Mining production levels reached record highs as well, but on the whole the demand for such commodities stayed at a similar level. Surging commodities prices and the low Australian dollar coupled together led to the main swing from a predicted trade deficit to a surplus for the end of the year.
Quiet Achievements
It wasn’t just coal and iron ore from the energy sector which contributed to the trade surplus; LNG exports also climbed in the fourth quarter. Along with many other quiet achievers in November, figures for December are also looking positive for the energy industry and if commodity prices continue to surge then things could get better for Australian GDP growth.
This counters news that the Australian dollar has remained weakened, though it has helped create a trade surplus. However, this could soon change in the near future and Australia end up with a trade deficit should the currency strengthen.

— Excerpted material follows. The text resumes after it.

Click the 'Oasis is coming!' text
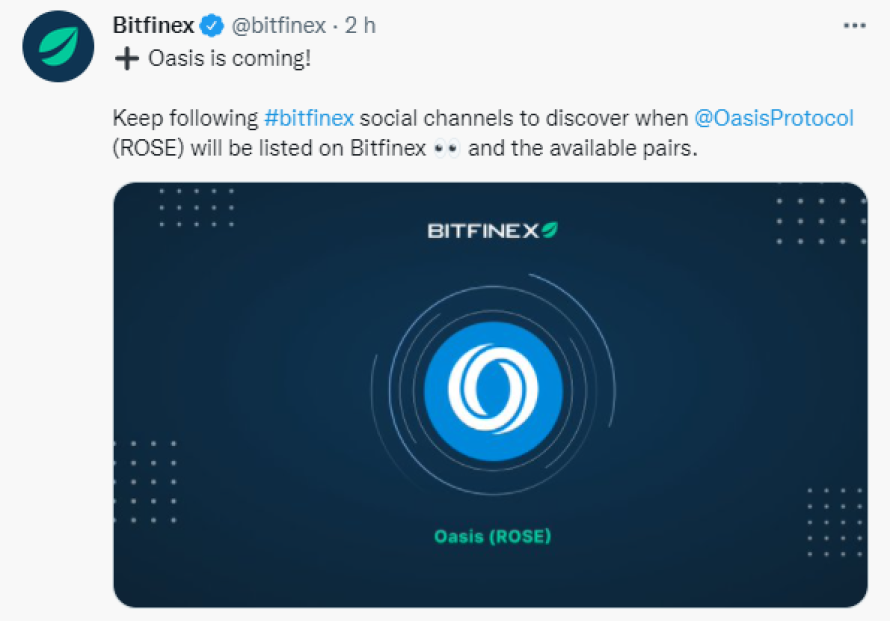(x=229, y=58)
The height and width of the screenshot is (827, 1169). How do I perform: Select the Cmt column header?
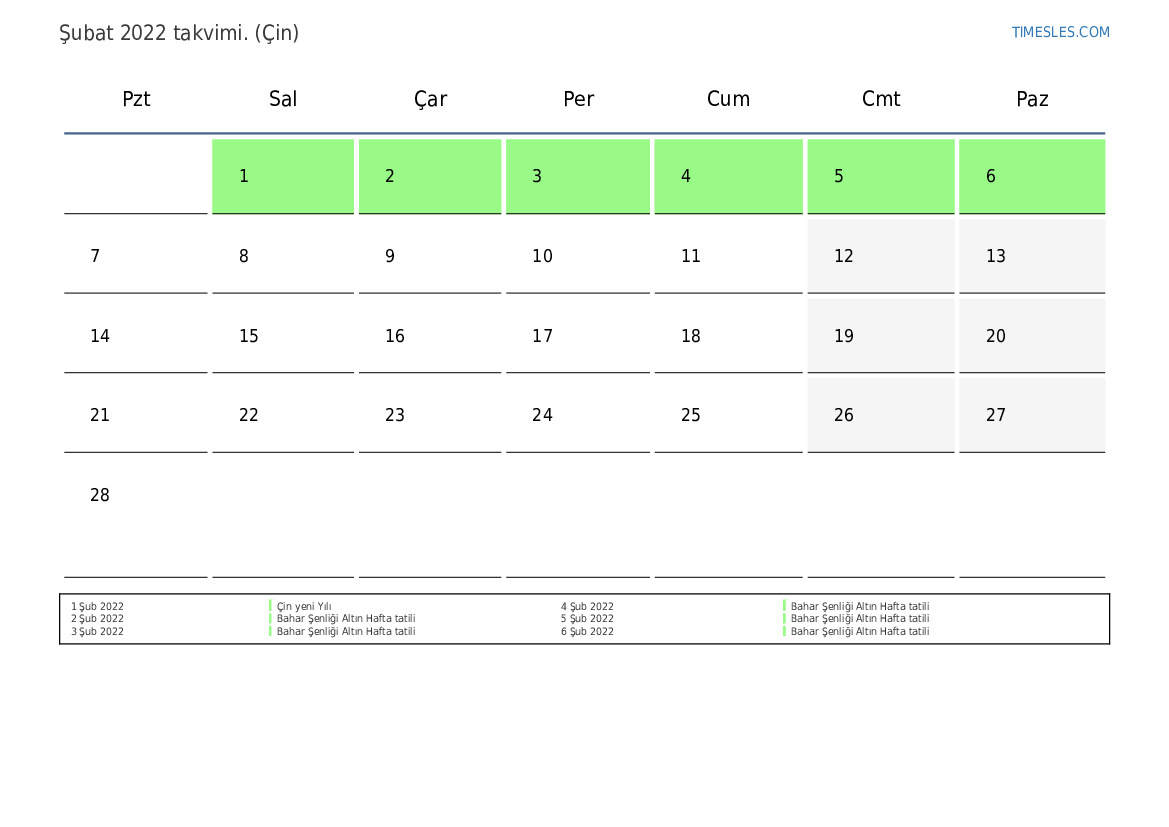click(881, 99)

Risks to Australian Industry and Economy
Despite the good news for the Australian economy with its first trade surplus in three years, a number of risks still exist. Unemployment is an ongoing threat, even though the Australian jobs market is relatively healthy at the moment. With a low inflation rate and shifts in the economy to more service based roles, that could change.
Interest rates are also low, along with a weak Australian dollar, which unless they are tackled could lead to problems. Plus, while GDP growth has benefitted from this recent trade surplus, it did experience falls beforehand and this trade surplus has played a key part in avoiding Australia slipping into a recession.
Further Trade Opportunities
There will be new trade opportunities for the country to maintain a surplus in the future though, most notably with the UK after Brexit. Negotiations are due to start later in 2017 and there have been many calls for the UK to forge a one-page free trade agreement between the two countries. Product and service standards would be recognised in both countries, allowing free trade between the nations. If such a deal will be created it is likely to be done so before Brexit is pushed through, so could be any time in the next couple of years.
Australia’s first trade surplus in three years is good news for its economy but only time will tell as to whether it will continue into 2017.